Je vais prendre un autre exemple avec ChatGPT, qui est un sujet très discuté ces derniers mois : quand on produit des fiches produits pour notre site web, nous les personnalisons avec un avis d’expert. L’opportunité avec l’IA Générative est d’améliorer la qualité de la fiche, d’éviter des coquilles… mais l’enjeu est moins de tout confier à la technologie, que d’itérer et tester les bons « prompts » dans l’utilisation de l’outil pour avoir une vraie boucle retour… La valeur vient de l’identification par les personnes des problèmes sur les processus de l’entreprise et de l’analyse qui en est faite et non de la solution toute faite qui pourrait être déployée pour remplacer ce processus
Est-ce que vous identifiez des obstacles notables aujourd’hui, pour vos transformations à venir ?

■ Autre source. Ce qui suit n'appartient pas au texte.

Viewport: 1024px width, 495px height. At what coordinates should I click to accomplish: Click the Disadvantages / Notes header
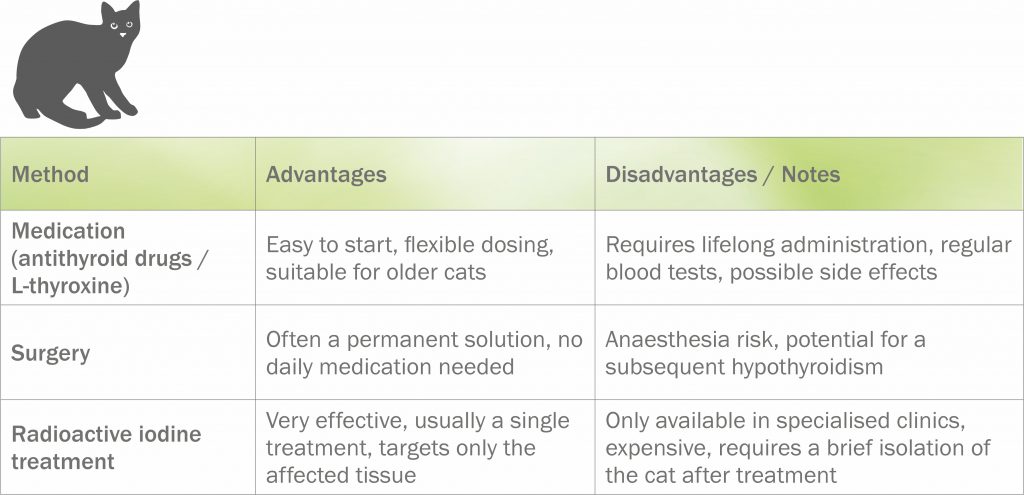(722, 174)
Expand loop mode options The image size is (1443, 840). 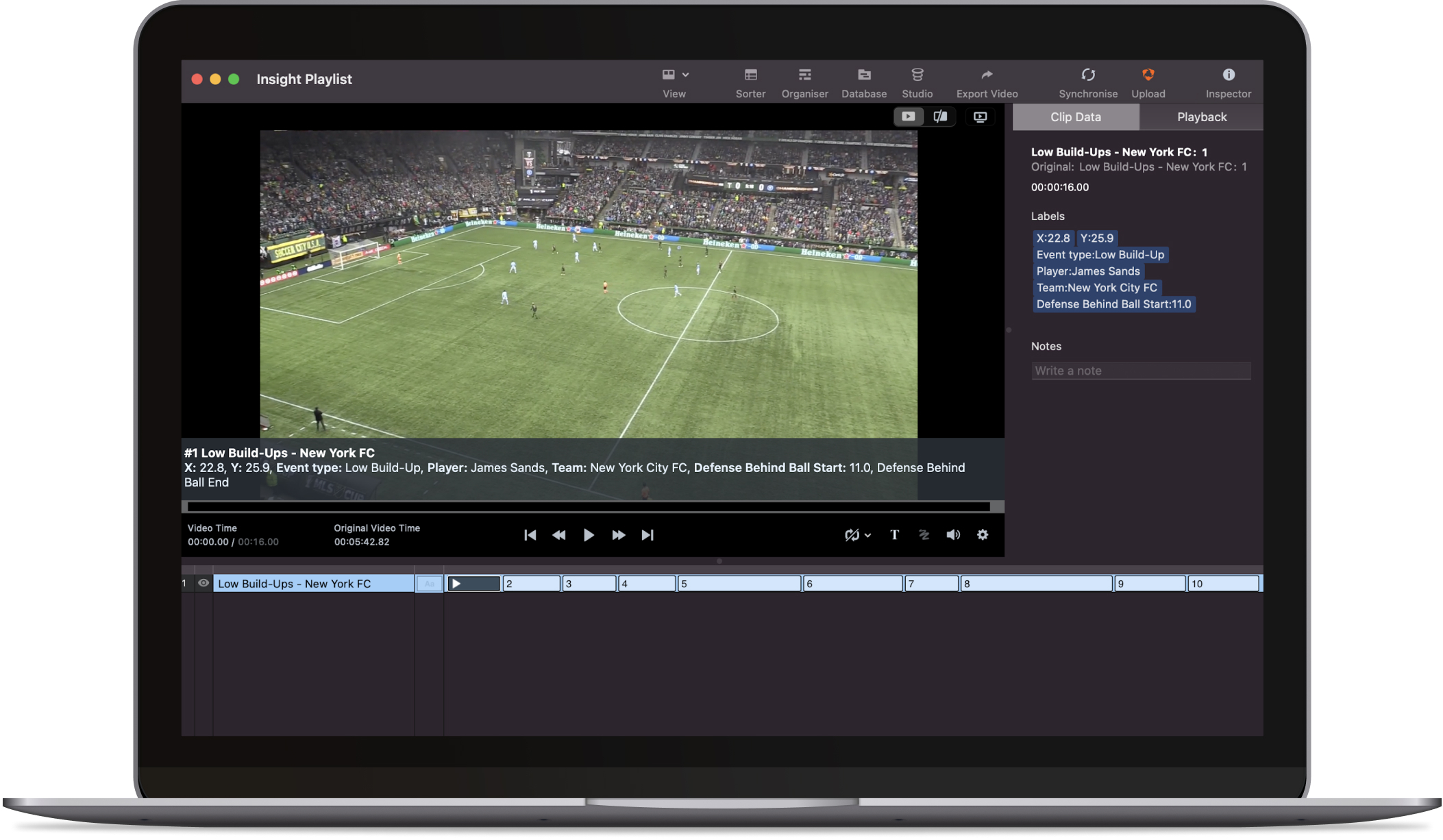[869, 536]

Il y a un enjeu d’attractivité majeur pour les entreprises de notre taille. Pour attirer les talents, il faut se faire connaître et montrer que l’on a des cas d’usages inspirants ! Il faut faire en sorte que des candidats se disent : « j’ai intérêt à répondre à un recruteur d’Aramisauto car ils mènent des projets qui sont vraiment intéressants et avec un fort impact, je ne vais pas m’ennuyer ». Si on arrive à franchir cette barrière de notoriété, je pense qu’une entreprise comme la nôtre a une vraie carte à jouer. Il nous est plus facile de répondre à la forte attente de sens . Dans notre entreprise, on ne tombe jamais dans l’ultra-spécialisation : tout le monde peut voir l’impact de ce qu’il fait sur la chaîne de valeur. Un data engineer aura les retours terrain en accès direct, c’est très précieux comme expérience. De plus, on ne va pas jamais rester dans une optique d’expérimentation en laboratoire : on doit aller en production, se frotter à la vraie vie. Nous cultivons cette différenciation et je pense que la diversité des équipes, et leur proximité entre elles, est une force pour convaincre et retenir les bonnes compétences.